The wallpaper was printed by Bruce Fine Papers using traditional hand block craft techniques.
Find Layered Legacies in Watercolour Room.
Mani Kambo explores the inner spirit by drawing on her own personal totemic symbols. Influenced by her upbringing in a Sikh household filled with superstition, prayer and religious ceremony. Textile, fabric dying and printmaking are rooted in Kambos family history within the caste system. She focuses on objects, routines and rituals distilled both from the everyday and mythology.
Her work records movement and documents performative actions – the hand that creates the action, fire that reveals, water which is the purifier and eyes that perceive: through the exploration of totemic objects and symbols.
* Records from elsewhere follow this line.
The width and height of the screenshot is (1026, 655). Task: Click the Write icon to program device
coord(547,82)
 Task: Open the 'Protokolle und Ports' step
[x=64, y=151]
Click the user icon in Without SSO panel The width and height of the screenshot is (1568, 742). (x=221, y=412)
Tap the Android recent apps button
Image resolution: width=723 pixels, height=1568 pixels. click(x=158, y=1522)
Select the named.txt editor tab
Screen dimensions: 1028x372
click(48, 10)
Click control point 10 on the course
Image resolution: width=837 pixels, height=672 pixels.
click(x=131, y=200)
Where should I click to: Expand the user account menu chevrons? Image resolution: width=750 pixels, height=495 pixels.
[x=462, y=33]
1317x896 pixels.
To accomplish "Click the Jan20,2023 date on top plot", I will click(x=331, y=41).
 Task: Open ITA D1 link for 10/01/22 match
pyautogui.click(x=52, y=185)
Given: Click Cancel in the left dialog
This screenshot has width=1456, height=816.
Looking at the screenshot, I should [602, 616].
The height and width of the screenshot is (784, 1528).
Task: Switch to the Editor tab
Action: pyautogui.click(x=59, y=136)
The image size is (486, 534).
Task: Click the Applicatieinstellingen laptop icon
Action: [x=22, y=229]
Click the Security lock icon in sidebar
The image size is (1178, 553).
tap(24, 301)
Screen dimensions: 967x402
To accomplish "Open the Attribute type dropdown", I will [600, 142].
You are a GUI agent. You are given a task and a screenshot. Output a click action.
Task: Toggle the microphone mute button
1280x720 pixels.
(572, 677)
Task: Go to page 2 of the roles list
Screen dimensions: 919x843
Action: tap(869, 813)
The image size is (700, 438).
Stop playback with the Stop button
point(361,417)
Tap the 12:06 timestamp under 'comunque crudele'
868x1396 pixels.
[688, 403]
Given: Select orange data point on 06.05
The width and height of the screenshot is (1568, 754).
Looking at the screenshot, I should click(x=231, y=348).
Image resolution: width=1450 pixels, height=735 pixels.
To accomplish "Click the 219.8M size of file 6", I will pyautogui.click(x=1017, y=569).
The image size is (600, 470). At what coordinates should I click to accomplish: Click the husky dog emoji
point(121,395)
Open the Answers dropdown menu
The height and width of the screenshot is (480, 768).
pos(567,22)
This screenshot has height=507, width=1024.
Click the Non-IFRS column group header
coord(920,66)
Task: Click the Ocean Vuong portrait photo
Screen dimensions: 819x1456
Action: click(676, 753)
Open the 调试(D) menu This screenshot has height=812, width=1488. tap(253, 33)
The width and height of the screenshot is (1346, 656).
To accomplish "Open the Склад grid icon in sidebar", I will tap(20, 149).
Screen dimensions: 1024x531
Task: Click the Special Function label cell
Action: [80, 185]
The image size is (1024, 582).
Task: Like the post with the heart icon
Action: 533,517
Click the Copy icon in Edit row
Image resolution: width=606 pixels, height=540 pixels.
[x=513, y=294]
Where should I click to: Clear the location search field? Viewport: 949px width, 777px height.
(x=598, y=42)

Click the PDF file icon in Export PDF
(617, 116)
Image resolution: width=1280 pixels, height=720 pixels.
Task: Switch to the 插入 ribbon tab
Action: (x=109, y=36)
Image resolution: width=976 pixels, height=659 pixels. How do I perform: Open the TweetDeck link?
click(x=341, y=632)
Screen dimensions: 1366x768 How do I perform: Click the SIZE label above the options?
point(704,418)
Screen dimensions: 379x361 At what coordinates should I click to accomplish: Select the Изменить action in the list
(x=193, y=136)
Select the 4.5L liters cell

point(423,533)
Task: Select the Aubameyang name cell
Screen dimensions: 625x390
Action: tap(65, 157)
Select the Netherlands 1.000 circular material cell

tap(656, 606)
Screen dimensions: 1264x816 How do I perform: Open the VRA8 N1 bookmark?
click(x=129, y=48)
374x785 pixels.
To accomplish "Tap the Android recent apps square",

Through layering and editing images together she collages narratives and weaves dreamscapes. These visuals are repeated throughout her work like markers linking to notions of spirituality and belief in reincarnation.
Established in 1994 by Alex Bruce, Bruce Fine Papers has remained a family run company now employing two generations who work together to hand produce this traditional craft product.
Naomi and Alex are the current team behind the company, working together in both business and marriage with their children Ellie and Jake on the production and design team. A small team of 8, Bruce Fine Papers is a bespoke company keeping the traditional craft of Hand Block Printing alive here in the UK.